* About this exercise: Only the lines from the "The width and height of the screenshot is (820, 493)." line through the last line of the material below belong in the answer, reproduced exactly and with no pictures.

* Data shown:
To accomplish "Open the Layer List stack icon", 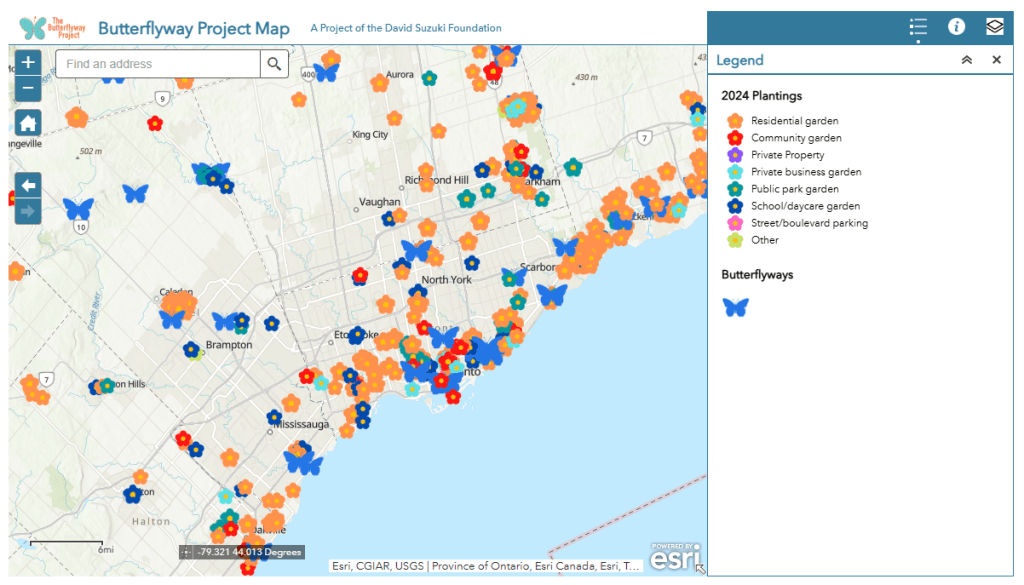I will click(994, 27).
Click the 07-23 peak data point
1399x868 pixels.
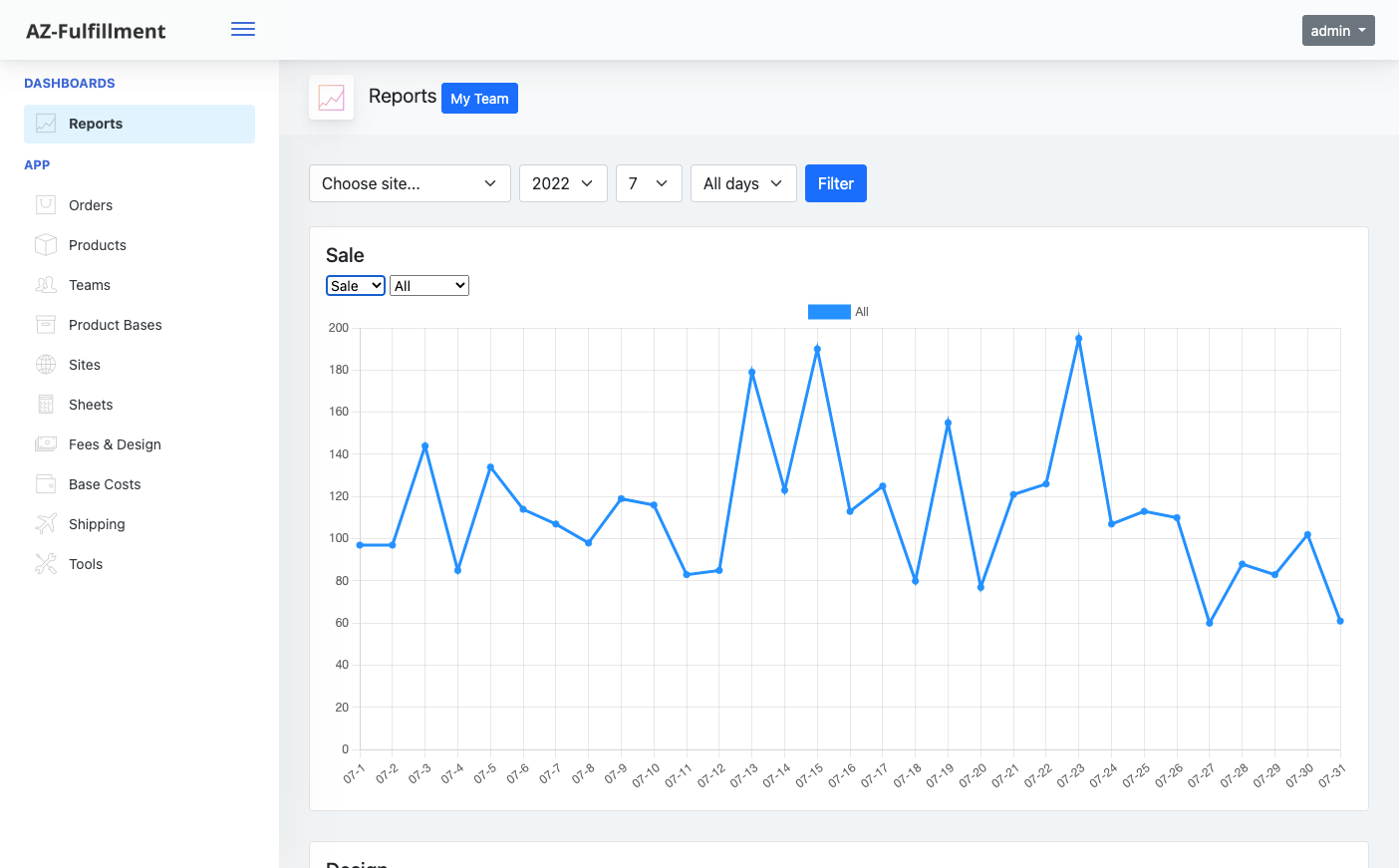(x=1078, y=339)
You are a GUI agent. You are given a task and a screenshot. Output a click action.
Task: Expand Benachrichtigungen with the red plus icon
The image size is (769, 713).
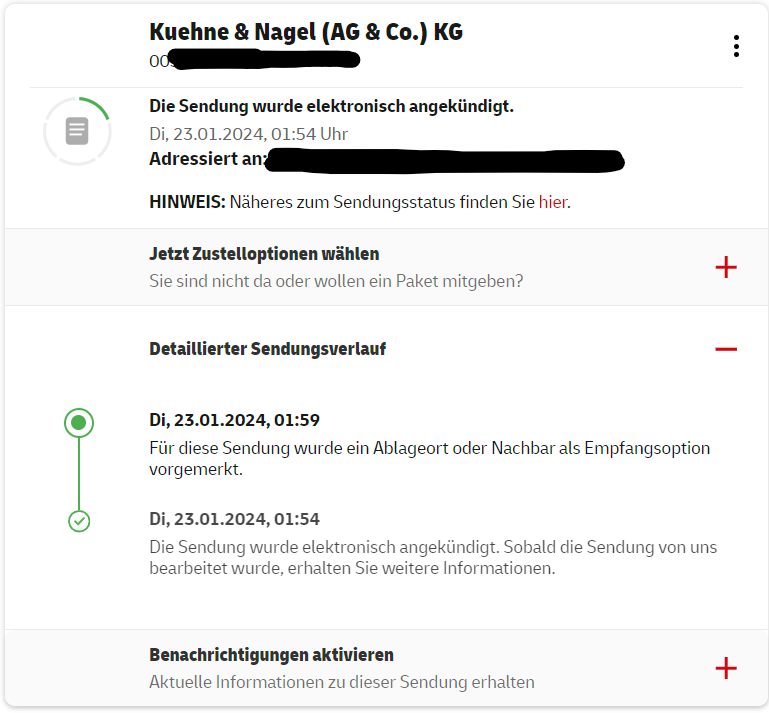click(x=726, y=669)
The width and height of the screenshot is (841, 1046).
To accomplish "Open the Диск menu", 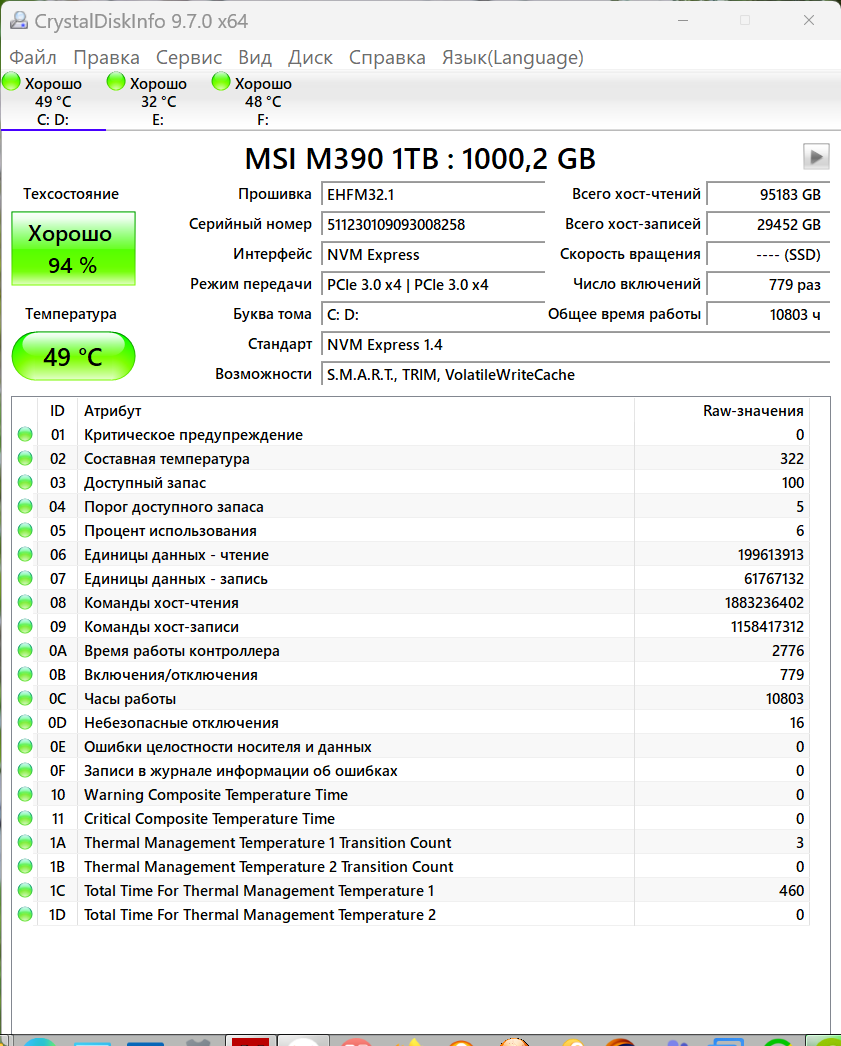I will click(x=310, y=57).
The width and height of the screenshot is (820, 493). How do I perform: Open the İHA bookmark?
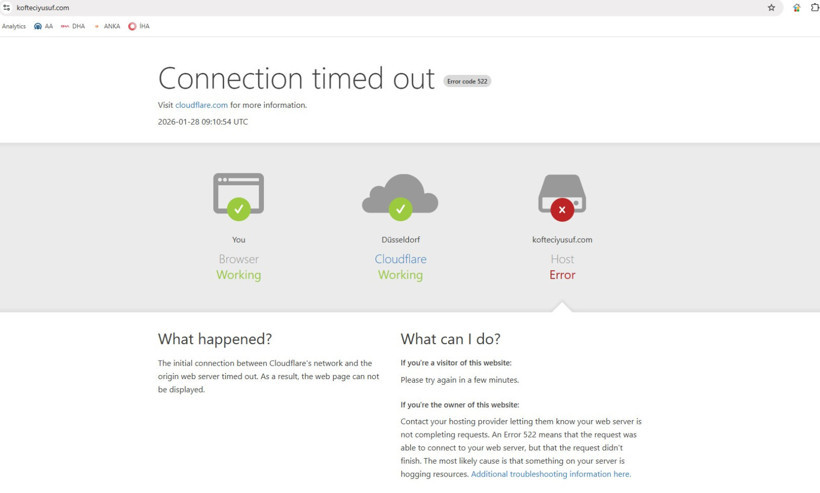pyautogui.click(x=138, y=27)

* Your solution:
The width and height of the screenshot is (820, 493). How do I perform: Open the İHA bookmark?
pyautogui.click(x=138, y=27)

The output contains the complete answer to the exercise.